The ratmen moved at a velocity barely perceptible. I said, "I'm going to go nose around."

"Won't they stop you?"

"Maybe. But any human who turns up this time of night looking officious they'll figure belongs."

I was right. I got some dark looks but they were the kind reserved for bosses in general, for being bosses. Nobody said a word.

I didn't expect to find much and I was right again. The scavengers and sightseers and souvenir hunters had picked the bones clean. They'd even stripped the stiffs. The rat-men were bitching because there wasn't anything left.

If they want the cream, they ought to get there in time to skim it.

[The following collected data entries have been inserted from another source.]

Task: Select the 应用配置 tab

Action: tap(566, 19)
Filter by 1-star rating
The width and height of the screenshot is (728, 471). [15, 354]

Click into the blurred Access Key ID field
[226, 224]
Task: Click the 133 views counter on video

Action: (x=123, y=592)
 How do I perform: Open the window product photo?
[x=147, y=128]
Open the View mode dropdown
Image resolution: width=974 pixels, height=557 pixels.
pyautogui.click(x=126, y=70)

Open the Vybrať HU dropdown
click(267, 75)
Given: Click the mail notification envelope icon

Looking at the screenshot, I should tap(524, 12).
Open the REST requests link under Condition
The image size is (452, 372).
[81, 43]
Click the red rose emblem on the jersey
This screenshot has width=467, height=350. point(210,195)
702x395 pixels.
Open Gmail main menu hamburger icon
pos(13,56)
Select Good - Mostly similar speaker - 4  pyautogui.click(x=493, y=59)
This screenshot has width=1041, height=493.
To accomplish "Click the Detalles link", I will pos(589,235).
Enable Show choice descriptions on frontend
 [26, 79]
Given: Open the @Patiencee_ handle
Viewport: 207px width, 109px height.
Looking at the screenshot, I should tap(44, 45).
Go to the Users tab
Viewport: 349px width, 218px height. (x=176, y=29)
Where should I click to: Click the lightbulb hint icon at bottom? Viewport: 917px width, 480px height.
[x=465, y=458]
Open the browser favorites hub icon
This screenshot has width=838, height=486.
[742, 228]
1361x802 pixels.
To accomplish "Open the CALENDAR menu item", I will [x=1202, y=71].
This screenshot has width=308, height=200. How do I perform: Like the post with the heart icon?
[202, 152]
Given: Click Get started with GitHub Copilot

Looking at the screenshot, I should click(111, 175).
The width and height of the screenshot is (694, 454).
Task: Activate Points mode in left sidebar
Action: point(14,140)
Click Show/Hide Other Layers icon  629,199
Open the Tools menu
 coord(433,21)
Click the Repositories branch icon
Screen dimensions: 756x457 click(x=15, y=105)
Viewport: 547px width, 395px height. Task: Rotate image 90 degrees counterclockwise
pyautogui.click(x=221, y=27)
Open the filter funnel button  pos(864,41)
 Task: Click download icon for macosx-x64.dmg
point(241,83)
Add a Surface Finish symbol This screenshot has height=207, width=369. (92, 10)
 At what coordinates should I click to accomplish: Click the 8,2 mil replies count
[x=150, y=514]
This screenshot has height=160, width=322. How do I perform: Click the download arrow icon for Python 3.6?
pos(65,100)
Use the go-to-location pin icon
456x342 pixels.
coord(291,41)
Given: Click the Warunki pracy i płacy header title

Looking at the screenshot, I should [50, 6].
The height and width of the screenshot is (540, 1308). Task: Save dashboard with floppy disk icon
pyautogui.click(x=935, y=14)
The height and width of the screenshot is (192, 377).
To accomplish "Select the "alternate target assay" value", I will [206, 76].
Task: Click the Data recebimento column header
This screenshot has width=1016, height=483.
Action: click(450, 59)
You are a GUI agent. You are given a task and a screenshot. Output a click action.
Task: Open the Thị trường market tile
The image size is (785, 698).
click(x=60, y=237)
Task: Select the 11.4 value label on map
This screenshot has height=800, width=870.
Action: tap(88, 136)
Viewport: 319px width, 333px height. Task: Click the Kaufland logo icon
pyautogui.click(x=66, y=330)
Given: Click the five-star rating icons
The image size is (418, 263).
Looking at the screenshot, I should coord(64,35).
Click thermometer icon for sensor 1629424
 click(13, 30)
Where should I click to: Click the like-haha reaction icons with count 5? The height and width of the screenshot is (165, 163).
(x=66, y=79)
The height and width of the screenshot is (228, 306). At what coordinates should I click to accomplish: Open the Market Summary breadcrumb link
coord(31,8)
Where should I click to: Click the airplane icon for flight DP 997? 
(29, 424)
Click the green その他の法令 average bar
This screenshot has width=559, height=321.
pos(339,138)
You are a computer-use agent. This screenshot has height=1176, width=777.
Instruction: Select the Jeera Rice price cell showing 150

I did notice one thing right off. Those sopranos had taken over the whole building and had been there long enough to turn it into a weird residential temple. One wall in every room had been replastered and painted with murals depicting creatures with eight limbs, no two the same. I saw a spider, a crab, an especially ugly octopus, and a lot of things that don't come with eight limbs, including a ringer for the thing that had visited Chodo. One double-ugly was human except that it had a skull for a face and something disgusting in every hand. Above him was the same motto as on the temple coins, "He Shall Reign Triumphant."

I said, "I don't think I'd like that."

"Ugly mother, ain't he?" a ratman remarked.

"He is. Any idea who he's supposed to be?"

"You got me, chief. Looks like something some­body dreamed up while he was doing weed to get him through a withdrawal fit."